§ **Exercise 1**:
According to the passage on Israel's balance of payments, what level did the Bank of Israel's foreign reserves reach at the end of the period reviewed?
§ **Exercise 2**:
The passage on Israel's balance of payments says that foreign-currency credit from authorized dealers came to $1 billion in 1998:I. Why did credit in and indexed to foreign currency of the nonfinancial private sector rise by only $0.5 billion in that quarter?
§ **Exercise 3**:
Pick up the passage on Israel's balance of payments after its last sentence and write a few more sentences in the same style.

In 1997, the net goods and services account showed an improvement of $ 1.5 billion; in 1997:IV there was an improvement of 0.6-0.8 percent compared with both 1997:III and 1996:IV (in annual terms). There was a slight decline in unilateral transfers from the level in 1996:IV, so that the net current account ended with a surplus of $ 164 million compared with $ 39 million in 1996 (the surplus in the current account derives from the receipt of the US economic aid). Private-sector medium- and long-term capital flows remained at a relatively high level ($ 1.4 billion) in 1997:IV, alongside small-scale short-term capital inflow of the nonfinancial private sector.

According to data of the Bank of Israel Foreign Exchange Control, there was a decline in the current account in 1998:I.* Capital inflow, on a quarterly basis, remained at a high average level in the period reviewed. Capital exports by the commercial banks and purchase of foreign currency by the Bank of Israel bridged the gap. Foreign-currency credit from authorized dealers was renewed in 1998:I, and amounted to $ 1 billion, having eased off for about half a year. Nevertheless, foreign-currency-indexed credit fell significantly in the period reviewed so that the two together, credit in and indexed to foreign currency of the nonfinancial private sector rose by only $ 0.5 billion in 1998:I. From November 1997 until February 1998 there was a halt in nonresidents' portfolio investments in shares on the Tel Aviv Stock Exchange and in issues overseas, against the background of the crisis in Asia, but in March they recovered. Nonresidents' direct investment remained at a relatively high level throughout the period reviewed. The Bank of Israel foreign reserves reached $ 21.3 billion at the end of the period, compared with $ 19.0 billion at the beginning.

§ **Data lines**:

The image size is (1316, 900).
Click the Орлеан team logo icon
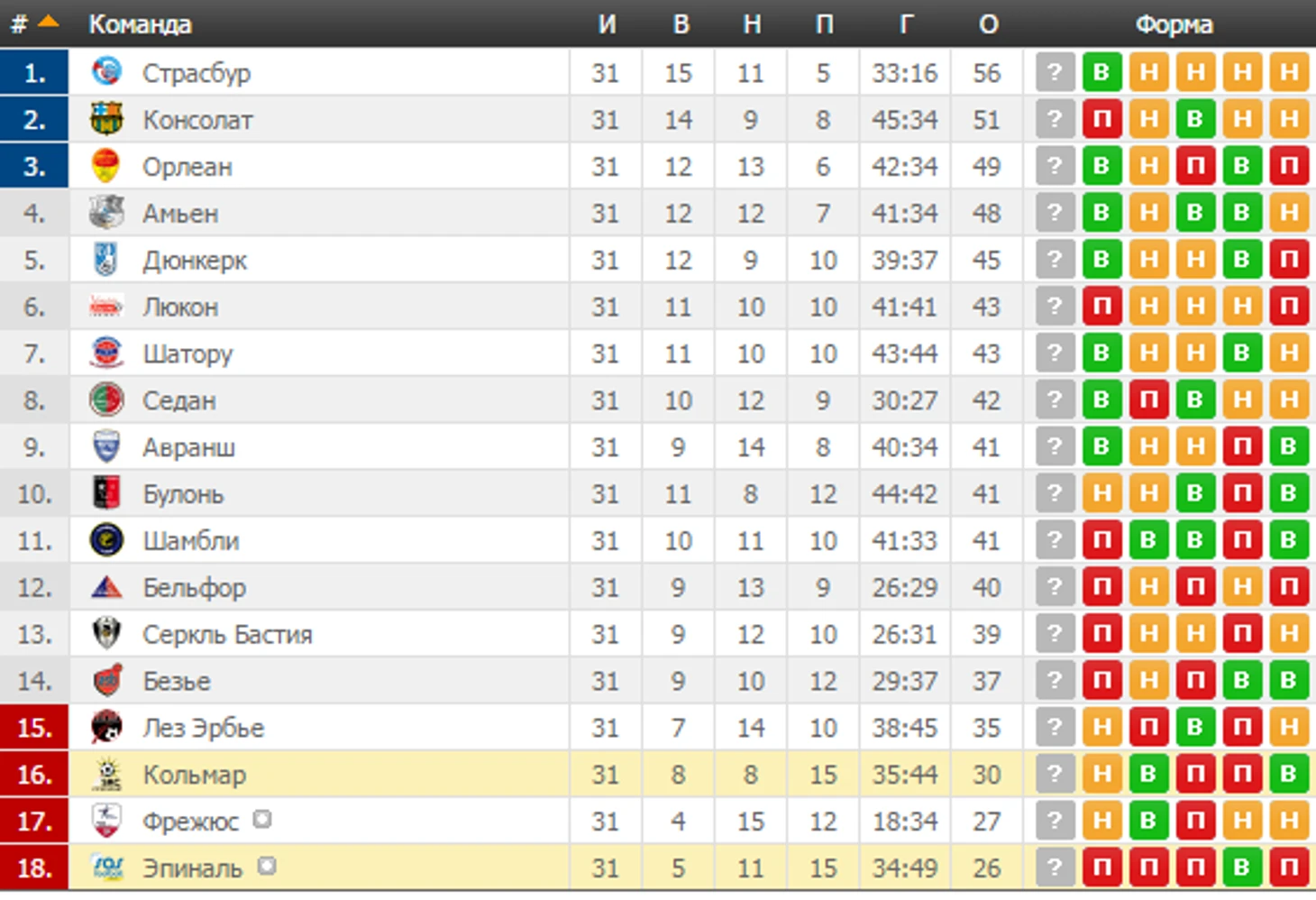pyautogui.click(x=106, y=166)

§ **Written answer 1**:
They reached $21.3 billion, up from $19.0 billion at the beginning.

§ **Written answer 2**:
Foreign-currency-indexed credit fell significantly in the period reviewed. That decline offset part of the renewed $1 billion in foreign-currency credit, so the two together rose by only $0.5 billion.

§ **Written answer 3**:
According to national accounts data, there was on average no real appreciation in 1997:IV, in contrast to the long-term trend. The price of exports went down by 0.7 percent, and the price of imports (excluding defense exports, ships and aircraft) rose by 0.6 percent, compared with an increase of only 0.1 percent in the prices of business-sector output. Nevertheless, compared with 1996:IV there was real appreciation which accumulated in the first three quarters of 1997. An indication of real depreciation may be obtained by comparing inflation abroad, plus the depreciation of the exchange rate, with domestic inflation. In the countries whose currencies make up the currency basket, average inflation was 2 percent. The value of the basket rose by 4.8 percent in the previous 12 months, and by 3.6 percent in the previous 6 months. The CPI rose by 4.4 percent in the previous 12 months, and by 1.3 percent in the previous 6 months. In other words, according to this indicator, there was real depreciation of 2.5 percent in the last year, and of 4 percent in the last 6 months (in annual terms).

* Foreign-exchange control data are on a cash basis, and are not always consistent with Central Bureau of Statistics data.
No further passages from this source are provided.